Start of RECORDS FOR PROCESSING

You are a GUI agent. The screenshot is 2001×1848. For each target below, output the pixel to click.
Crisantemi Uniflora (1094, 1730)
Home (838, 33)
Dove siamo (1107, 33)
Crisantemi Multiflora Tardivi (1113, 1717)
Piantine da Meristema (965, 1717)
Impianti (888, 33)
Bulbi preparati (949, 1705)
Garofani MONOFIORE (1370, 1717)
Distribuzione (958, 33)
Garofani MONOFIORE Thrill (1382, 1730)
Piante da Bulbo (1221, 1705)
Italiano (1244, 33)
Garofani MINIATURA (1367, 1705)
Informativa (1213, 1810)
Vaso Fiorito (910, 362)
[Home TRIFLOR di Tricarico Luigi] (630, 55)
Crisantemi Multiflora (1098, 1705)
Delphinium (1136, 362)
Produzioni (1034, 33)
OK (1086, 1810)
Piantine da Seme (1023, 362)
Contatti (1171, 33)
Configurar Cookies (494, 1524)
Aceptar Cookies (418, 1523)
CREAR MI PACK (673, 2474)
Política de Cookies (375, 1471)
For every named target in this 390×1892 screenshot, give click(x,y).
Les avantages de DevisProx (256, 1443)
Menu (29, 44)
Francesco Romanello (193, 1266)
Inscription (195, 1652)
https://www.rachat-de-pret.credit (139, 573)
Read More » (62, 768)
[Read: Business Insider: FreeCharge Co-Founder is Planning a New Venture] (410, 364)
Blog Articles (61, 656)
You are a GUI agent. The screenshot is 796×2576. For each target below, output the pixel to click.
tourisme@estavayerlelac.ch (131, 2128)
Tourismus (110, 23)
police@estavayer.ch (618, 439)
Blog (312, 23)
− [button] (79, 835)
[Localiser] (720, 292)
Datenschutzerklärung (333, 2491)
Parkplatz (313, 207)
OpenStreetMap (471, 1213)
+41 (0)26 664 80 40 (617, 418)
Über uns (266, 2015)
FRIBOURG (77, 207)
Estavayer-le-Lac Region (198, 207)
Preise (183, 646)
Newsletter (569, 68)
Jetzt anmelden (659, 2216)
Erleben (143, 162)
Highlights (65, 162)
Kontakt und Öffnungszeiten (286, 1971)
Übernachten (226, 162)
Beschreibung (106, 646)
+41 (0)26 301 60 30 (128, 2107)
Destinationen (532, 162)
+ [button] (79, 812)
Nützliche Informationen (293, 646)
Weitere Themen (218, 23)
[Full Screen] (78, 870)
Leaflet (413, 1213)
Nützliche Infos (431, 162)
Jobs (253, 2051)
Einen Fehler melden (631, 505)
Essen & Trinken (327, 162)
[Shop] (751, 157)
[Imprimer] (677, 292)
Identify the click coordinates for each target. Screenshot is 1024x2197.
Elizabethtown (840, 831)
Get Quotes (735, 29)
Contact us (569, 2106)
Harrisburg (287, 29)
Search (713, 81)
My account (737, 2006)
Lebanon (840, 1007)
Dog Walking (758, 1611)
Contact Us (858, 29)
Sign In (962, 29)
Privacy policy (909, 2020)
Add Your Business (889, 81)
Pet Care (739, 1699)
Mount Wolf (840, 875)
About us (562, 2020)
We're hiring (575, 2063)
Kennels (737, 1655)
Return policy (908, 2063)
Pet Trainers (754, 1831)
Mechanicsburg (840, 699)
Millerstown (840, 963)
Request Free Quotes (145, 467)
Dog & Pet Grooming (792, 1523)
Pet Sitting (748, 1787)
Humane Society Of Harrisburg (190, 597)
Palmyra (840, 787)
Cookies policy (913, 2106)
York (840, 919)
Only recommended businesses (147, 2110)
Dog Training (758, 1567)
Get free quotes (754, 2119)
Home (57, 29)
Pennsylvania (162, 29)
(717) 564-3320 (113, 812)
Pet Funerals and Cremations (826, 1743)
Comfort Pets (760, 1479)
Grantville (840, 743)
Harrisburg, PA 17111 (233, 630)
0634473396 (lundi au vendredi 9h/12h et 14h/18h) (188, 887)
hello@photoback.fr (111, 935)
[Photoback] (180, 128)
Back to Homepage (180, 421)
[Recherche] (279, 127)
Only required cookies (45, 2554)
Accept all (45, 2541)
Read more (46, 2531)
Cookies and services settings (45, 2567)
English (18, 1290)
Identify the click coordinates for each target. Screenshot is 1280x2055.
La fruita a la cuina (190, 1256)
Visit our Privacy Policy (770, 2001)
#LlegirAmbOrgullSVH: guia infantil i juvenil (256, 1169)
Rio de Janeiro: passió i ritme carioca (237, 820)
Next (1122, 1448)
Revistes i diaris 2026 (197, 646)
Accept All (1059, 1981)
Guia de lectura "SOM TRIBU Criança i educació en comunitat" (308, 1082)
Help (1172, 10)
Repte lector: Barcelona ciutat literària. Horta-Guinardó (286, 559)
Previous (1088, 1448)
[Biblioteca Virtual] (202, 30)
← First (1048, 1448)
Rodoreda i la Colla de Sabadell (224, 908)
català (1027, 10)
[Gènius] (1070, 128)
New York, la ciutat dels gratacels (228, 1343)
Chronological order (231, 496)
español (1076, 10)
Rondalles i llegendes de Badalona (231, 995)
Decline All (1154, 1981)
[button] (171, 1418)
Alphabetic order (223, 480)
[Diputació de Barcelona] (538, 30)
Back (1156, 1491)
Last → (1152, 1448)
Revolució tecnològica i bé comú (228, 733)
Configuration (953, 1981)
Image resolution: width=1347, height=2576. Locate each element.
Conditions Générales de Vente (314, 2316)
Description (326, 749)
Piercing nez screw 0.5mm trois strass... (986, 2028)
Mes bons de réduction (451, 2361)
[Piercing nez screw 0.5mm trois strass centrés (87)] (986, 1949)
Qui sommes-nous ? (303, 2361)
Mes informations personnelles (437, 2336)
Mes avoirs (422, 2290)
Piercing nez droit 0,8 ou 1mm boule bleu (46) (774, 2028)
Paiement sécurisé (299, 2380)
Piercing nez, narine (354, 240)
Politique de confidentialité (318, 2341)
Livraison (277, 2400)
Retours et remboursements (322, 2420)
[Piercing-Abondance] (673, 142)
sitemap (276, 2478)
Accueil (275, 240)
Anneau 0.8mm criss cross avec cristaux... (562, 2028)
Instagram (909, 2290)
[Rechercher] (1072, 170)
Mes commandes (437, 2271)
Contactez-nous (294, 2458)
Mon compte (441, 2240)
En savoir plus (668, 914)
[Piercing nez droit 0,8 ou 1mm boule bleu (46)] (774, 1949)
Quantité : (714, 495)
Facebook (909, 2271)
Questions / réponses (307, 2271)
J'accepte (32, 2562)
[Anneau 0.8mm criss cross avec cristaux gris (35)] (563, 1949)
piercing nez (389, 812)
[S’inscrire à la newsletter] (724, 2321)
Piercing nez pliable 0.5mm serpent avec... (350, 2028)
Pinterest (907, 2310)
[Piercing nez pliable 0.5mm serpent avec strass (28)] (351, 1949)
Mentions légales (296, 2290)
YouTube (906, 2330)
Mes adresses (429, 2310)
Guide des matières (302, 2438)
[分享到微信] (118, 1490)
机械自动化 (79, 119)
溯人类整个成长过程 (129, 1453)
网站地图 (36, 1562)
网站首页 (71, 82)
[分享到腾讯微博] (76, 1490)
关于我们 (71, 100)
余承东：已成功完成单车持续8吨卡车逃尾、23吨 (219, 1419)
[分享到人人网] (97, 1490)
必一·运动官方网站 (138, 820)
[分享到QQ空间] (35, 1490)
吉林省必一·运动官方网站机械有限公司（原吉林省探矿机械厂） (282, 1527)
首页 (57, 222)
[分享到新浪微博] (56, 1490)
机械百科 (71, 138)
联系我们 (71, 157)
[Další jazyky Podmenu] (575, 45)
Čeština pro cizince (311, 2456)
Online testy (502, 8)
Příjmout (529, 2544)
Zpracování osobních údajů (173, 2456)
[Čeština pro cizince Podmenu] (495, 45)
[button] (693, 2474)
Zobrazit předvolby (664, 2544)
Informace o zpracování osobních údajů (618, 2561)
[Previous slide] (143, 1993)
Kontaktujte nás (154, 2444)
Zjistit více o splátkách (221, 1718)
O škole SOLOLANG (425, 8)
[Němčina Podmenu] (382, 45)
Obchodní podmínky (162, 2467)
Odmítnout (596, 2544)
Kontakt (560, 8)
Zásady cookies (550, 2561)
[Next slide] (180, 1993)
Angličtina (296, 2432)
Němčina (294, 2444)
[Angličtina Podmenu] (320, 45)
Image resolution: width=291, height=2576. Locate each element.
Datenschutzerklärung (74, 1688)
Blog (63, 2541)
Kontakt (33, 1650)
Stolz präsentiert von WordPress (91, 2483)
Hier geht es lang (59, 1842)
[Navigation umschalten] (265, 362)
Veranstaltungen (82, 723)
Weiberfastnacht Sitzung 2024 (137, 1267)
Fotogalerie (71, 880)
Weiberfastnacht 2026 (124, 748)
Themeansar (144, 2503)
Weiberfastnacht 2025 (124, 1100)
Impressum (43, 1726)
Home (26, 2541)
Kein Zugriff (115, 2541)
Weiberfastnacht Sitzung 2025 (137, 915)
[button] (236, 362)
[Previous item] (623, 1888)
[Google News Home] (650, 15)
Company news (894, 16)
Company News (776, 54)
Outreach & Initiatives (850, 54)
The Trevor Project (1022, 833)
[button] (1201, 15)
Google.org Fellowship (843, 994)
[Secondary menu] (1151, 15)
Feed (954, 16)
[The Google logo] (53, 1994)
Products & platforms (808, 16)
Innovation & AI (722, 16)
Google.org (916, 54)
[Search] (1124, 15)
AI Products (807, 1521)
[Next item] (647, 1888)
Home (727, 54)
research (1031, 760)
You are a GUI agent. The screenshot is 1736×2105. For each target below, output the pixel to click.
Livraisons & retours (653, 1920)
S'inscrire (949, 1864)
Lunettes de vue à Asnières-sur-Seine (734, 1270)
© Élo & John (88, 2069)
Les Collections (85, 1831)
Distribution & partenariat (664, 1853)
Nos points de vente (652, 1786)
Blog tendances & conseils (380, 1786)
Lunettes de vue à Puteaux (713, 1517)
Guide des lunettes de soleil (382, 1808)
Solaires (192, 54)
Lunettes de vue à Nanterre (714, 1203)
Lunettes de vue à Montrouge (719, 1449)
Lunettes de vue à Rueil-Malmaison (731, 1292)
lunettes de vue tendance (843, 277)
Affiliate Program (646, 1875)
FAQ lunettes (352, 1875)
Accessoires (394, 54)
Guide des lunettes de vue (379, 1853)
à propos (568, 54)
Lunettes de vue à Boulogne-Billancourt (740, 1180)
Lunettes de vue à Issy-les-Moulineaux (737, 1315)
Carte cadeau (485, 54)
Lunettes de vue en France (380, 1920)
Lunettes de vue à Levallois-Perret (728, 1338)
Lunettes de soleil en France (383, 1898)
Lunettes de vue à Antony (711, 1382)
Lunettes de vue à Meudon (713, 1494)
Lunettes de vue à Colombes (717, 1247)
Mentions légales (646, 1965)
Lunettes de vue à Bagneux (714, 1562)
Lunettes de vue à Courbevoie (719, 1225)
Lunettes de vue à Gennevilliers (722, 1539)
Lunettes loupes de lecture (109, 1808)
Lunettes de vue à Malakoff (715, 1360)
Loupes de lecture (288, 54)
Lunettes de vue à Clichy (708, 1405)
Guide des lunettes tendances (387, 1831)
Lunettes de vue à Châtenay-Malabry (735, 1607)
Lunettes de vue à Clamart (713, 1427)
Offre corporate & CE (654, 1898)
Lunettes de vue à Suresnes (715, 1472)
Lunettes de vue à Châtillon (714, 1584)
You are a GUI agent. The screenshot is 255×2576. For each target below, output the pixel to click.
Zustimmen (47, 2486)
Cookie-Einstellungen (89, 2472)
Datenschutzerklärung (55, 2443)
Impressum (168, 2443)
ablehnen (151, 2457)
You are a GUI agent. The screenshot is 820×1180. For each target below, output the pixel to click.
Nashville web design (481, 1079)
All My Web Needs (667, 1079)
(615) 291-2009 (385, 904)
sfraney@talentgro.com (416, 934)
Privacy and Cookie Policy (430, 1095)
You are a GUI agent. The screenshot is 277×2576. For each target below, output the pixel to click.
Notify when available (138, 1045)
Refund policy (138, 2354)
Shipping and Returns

End of RECORDS FOR PROCESSING

Reproduce exactly the entries above, limited to the lines from the one with "Über uns (266, 2015)" through the one with "Beschreibung (106, 646)", both included.

Über uns (266, 2015)
FRIBOURG (77, 207)
Estavayer-le-Lac Region (198, 207)
Preise (183, 646)
Newsletter (569, 68)
Jetzt anmelden (659, 2216)
Erleben (143, 162)
Highlights (65, 162)
Kontakt und Öffnungszeiten (286, 1971)
Übernachten (226, 162)
Beschreibung (106, 646)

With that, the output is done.